3. Review the rate structures

There are many ways a financial planner can charge you, so make sure you understand how they charge before working with them. Some services are charged based on the resources or investments managed by the planner, while others charge fixed fees or receive commissions. How they charge can affect how much you’ll end up spending on working with a financial planner, so it’s always important to research this part beforehand.

Here are some of the various pricing structures used by financial planners:

  • For a fee only: Paid planners are paid for the services they provide. This could mean an hourly rate, a flat rate, or a withholding of some kind. Paid planners do not receive commissions or kickbacks from the products and policies they recommend.
  • AUM: Assets Under Management is another paid approach. With this pricing structure, you will pay a certain percentage of the total resources managed by your planner.
  • Commission: Commissioned financial planners are rewarded based on the products they sell to you. This can cause a conflict of interest, as it motivates them to recommend certain products, even if they no longer suit your needs.
  • For a fee: A commission-based model is a combination of commission-only and commission structures. You can pay a commission for the planner’s service, and they may also receive a commission for certain products they recommend to you.

In general, most professionals recommend looking for someone to pay, as this ensures that they have your best interests at heart. This includes AUM-based models, which motivate the planner to grow your resources (and avoid losses).

“It ensures that the consultant’s interests align with yours,” says Steeno. “They want your assets to increase in value just like you.”

Online financial planners vs traditional planners

You don’t need to meet a financial planner in person to get professional help. Many financial planners offer online services that allow you to get the guidance you need without leaving your home. These usually include phone and video calls, where you “meet” your planner virtually on Zoom, Skype or another similar service.

These can be a good option if you want a faster and more convenient service or to work with a planner outside your region.

There are also robo-advisors, which can be used to build and manage your investment portfolio. They are typically cheaper than using a real consultant and have low starting balance requirements, but they are also less comprehensive and personalized. Robo advisors typically don’t help with budgeting, estate planning, tax planning, or other non-investment services.

As Rob Burnette, MRFC and CEO of Outlook Financial Center in Troy, Ohio explains, “robo advisors are only useful for the investment portion of a financial plan.”

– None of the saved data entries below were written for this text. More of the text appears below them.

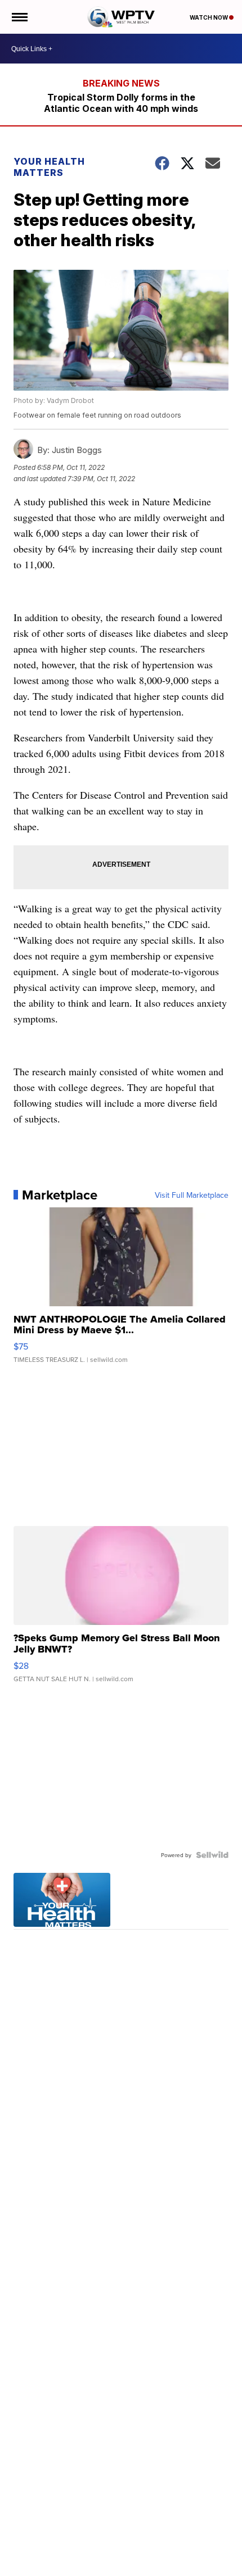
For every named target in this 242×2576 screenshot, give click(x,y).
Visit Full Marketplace (191, 1195)
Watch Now (209, 17)
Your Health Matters (49, 167)
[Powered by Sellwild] (212, 1855)
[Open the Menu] (18, 17)
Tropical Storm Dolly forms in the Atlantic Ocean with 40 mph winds (121, 103)
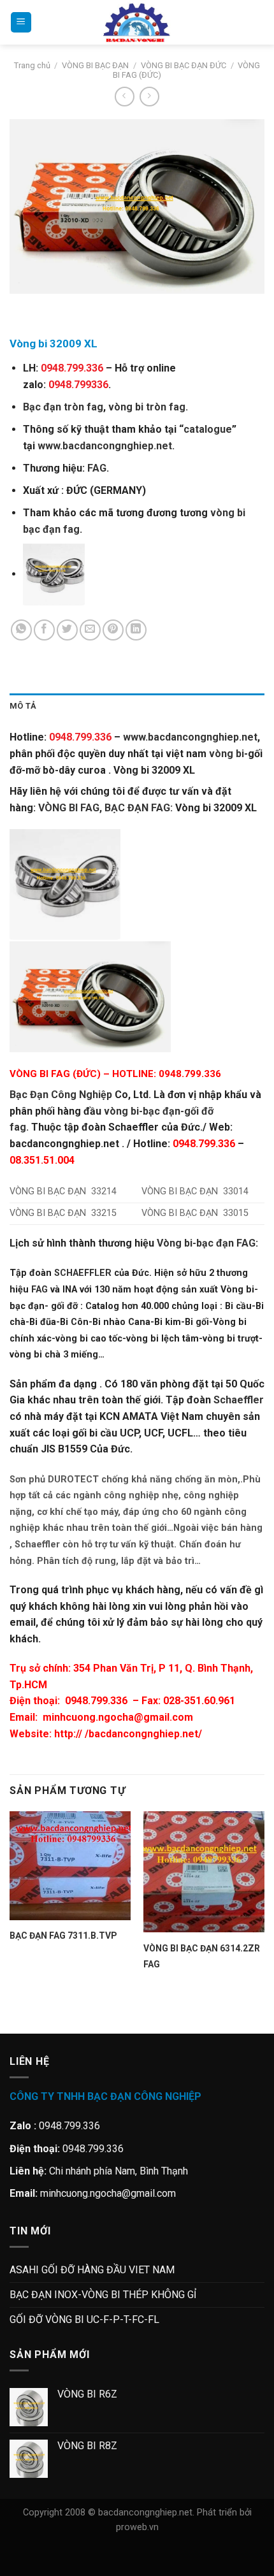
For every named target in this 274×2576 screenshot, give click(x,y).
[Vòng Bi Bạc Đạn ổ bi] (137, 22)
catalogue (208, 429)
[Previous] (22, 306)
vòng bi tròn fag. (148, 407)
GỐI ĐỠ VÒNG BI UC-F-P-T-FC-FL (84, 2319)
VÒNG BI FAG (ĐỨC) (55, 1074)
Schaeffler (238, 1400)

In some cases, robo advisors may include interactions with a live advisor (sometimes for a fee). But it’s usually not a dedicated professional account, and you may be limited to how many times you can interact with them. This means less consistency and personal guidance than you would get with a financial planner you hired directly.

“Robo-advisors generally offer a one-size-fits-all solution,” says Kris Maksimovich, CRC and president of Global Wealth Advisors based in Lewisville, Texas. “They lack customization and input and offer no assistance during times of market volatility.”

The bottom line

A financial planner can help you achieve your long-term goals, but choose yours carefully. There are many types of financial planners and their specialties, costs, credentials and services should all play a part in your decision.

Don’t be afraid to interview some candidates. Host introductory meetings with two or three professionals, and use the time to ask questions, understand their processes and rates, and make sure they are suitable before moving on.